Animators bring drawings or computer generated characters to life on
screen. If you want to use your imagination, and have creative skills like
drawing or modelling, this job could be perfect for you. To create an
image that communicates with your audience, you’ll need patience and
the ability to concentrate so that your work is accurate and has detail.
You’ll also need good computer skills. Artistic talent is highly valued
within the animation industry and you can still become an animator
based on self-taught skills and experience. It's becoming more common
for new animators to begin their careers by taking an animation or art-
related course to develop their skills before looking for work.
As an animator, your work could be used in animated films or television
cartoons. It may also be used for adverts, computer games, websites and
music videos. You could specialise in one of the following animation
techniques: 2D hand-drawn or traditional, 2D computer-generated, 3D
computer-generated imagery (CGI), stop-frame, stop-motion or model
Producing an animation involves many stages and processes. This can
include generating ideas in the development stage to building models
during production, and editing the final piece in post-production.
22. To become an animator, you will need skills in drawing, modelling or using computer animation
packages. Some animators are self-taught, but many start by taking an animation or art-related
course to develop their skills before looking for work.
You would often start as an animation studio runner. You don't need qualifications to work in this
role, although many people who start at this level are graduates. You could then progress to
junior roles like storyboard assistant, digital painter, inbetweener or assistant animator.

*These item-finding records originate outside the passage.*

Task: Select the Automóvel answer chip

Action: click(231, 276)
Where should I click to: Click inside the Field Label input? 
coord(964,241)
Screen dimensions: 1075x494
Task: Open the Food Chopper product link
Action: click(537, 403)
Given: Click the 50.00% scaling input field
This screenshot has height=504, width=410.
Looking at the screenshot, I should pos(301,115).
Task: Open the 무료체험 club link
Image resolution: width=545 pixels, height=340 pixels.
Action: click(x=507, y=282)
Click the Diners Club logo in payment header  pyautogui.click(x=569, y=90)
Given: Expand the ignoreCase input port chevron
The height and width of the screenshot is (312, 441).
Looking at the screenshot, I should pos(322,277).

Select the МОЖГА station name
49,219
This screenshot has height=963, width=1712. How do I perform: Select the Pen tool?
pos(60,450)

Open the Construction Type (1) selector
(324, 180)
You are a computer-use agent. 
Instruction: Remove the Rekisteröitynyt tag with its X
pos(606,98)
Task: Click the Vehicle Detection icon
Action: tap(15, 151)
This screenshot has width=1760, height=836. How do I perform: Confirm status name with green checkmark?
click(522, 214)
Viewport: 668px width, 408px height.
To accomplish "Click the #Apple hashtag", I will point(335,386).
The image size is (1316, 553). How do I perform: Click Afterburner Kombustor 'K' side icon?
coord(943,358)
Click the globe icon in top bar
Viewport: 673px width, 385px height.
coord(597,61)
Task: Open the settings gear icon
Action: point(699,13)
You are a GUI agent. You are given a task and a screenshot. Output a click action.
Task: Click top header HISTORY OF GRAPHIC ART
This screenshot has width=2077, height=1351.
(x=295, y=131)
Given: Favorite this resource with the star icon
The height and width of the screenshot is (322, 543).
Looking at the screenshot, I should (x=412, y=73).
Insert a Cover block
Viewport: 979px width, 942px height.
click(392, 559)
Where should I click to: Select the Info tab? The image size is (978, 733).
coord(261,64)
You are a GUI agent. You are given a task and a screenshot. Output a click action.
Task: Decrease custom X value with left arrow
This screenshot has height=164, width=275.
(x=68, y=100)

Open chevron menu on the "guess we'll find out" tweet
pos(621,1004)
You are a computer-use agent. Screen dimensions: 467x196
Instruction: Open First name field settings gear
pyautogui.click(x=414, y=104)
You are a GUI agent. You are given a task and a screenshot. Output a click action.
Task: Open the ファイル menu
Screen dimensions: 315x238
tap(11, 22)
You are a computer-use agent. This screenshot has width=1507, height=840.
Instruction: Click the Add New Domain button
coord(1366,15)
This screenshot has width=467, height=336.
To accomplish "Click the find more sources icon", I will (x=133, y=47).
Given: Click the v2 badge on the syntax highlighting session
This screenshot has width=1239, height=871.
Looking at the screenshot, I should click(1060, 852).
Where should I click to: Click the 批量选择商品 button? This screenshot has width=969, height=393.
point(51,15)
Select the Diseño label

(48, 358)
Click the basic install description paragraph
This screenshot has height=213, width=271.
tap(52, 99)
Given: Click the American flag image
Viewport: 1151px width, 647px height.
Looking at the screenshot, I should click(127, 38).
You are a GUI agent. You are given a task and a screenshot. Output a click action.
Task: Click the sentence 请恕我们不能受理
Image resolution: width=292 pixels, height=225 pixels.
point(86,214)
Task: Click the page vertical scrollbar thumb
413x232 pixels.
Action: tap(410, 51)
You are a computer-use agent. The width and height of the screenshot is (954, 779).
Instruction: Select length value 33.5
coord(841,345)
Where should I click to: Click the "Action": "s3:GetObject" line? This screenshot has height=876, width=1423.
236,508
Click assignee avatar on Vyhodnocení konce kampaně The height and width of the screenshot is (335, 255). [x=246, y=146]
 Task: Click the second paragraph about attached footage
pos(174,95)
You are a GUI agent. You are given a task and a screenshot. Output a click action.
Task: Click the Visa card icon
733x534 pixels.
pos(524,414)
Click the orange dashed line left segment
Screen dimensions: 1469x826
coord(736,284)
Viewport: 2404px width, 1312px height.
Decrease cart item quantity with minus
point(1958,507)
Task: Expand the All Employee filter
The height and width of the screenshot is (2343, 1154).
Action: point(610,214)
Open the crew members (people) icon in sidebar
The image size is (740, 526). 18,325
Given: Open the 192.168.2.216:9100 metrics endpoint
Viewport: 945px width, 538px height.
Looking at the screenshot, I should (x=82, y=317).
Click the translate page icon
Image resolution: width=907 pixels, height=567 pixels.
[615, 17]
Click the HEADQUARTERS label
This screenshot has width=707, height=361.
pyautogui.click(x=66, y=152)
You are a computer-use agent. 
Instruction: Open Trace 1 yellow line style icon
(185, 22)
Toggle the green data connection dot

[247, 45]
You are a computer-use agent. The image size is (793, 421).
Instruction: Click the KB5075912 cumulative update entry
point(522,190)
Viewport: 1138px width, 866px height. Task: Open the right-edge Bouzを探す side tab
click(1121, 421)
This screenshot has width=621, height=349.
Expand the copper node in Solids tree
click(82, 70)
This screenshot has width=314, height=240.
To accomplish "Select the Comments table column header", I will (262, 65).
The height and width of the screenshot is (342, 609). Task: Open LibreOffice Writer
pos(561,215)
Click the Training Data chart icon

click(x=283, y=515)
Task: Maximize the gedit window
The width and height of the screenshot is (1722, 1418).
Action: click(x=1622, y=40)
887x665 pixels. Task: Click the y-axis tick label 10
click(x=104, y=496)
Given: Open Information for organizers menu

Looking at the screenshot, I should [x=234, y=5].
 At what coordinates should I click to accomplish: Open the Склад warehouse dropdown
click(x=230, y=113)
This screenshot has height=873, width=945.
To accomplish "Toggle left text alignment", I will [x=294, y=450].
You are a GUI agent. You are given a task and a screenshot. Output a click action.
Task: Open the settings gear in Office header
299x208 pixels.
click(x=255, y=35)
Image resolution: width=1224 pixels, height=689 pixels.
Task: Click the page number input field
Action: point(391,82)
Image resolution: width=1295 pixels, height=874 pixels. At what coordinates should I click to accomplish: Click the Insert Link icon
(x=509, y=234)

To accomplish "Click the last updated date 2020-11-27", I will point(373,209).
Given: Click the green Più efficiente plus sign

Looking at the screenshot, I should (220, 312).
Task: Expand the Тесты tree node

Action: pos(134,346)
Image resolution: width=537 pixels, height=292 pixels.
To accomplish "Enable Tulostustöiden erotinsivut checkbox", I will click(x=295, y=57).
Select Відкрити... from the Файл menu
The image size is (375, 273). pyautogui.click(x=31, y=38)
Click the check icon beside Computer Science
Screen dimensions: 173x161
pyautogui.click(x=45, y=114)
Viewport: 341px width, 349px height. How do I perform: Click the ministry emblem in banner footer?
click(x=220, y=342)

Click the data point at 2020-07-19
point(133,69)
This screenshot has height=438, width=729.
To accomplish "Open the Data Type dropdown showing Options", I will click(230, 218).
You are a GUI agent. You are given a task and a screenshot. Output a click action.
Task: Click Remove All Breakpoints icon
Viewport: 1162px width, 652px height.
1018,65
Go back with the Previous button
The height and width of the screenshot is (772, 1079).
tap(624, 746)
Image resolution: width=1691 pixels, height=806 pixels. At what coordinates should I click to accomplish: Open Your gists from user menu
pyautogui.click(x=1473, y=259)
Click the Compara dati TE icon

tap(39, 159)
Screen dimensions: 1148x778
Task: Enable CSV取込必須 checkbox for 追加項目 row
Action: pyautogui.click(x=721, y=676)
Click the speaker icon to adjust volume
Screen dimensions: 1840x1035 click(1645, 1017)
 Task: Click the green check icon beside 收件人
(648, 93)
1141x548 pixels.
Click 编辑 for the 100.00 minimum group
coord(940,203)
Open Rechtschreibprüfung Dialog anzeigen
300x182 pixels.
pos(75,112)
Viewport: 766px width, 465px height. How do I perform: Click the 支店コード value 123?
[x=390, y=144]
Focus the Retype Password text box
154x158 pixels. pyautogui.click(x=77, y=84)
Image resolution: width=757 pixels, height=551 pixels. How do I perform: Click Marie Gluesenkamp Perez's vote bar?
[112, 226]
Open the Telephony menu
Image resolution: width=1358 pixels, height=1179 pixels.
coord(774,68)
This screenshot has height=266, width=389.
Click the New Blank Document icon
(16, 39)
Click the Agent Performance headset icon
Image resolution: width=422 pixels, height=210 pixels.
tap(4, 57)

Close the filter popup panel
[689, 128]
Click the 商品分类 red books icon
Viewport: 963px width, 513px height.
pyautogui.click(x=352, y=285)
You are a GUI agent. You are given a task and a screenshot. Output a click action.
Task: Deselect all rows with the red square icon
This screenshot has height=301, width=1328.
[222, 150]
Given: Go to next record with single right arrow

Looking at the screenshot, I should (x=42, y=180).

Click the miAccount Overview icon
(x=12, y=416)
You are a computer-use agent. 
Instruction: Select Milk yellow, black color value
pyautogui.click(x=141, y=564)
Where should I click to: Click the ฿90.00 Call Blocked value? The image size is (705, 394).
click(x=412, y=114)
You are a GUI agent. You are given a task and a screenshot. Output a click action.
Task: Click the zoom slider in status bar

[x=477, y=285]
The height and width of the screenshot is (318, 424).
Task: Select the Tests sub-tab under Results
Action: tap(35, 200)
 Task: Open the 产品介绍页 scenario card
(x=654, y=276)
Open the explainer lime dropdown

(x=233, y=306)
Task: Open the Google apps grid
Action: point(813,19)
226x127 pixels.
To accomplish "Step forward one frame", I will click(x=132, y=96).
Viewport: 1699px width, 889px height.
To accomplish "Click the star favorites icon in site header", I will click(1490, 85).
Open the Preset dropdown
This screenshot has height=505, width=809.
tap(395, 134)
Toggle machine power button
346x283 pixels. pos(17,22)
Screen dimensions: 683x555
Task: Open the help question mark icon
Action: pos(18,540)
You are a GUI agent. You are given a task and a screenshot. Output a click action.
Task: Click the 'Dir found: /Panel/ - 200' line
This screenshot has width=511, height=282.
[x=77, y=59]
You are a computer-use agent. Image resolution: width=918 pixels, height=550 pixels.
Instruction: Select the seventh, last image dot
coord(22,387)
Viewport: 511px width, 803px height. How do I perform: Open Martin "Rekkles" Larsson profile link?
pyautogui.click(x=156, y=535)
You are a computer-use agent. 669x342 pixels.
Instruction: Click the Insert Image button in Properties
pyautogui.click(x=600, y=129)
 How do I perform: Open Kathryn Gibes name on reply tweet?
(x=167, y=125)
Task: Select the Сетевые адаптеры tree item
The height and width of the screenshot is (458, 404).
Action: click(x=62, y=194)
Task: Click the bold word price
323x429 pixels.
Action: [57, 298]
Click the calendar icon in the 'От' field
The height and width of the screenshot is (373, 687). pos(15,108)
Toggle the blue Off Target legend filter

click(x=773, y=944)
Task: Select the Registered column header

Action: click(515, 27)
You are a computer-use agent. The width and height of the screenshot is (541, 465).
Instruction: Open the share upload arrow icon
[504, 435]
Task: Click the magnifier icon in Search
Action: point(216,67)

To become an animator, you will need to have:
• creativity and imagination
• good drawing or modelling skills
• patience and concentration
• acting skills to bring characters to life
• accuracy and attention to detail
• the ability to take direction good computer skills, preferably including graphics and animation
• communication and presentation skills
• the ability to work under pressure and meet deadlines
• good teamwork skills
In terms of opportunities, you could work for large or small animation studios, computer games
developers, interactive media designers, or post-production houses for animated film and TV titles
and credits. Freelance fixed-term contracts are common. The main centres for animation in the UK
are London, Bristol, Cardiff, Dundee and Manchester. CGI is the fastest growing sector of
animation, but there is still a demand for people with good drawing skills. The more skills you can
offer, the more employment options you will have.
You do not have to necessarily start in a full animation position, you could join an animation
studio and work as an inbetweener or storyboard artist, and work your way up.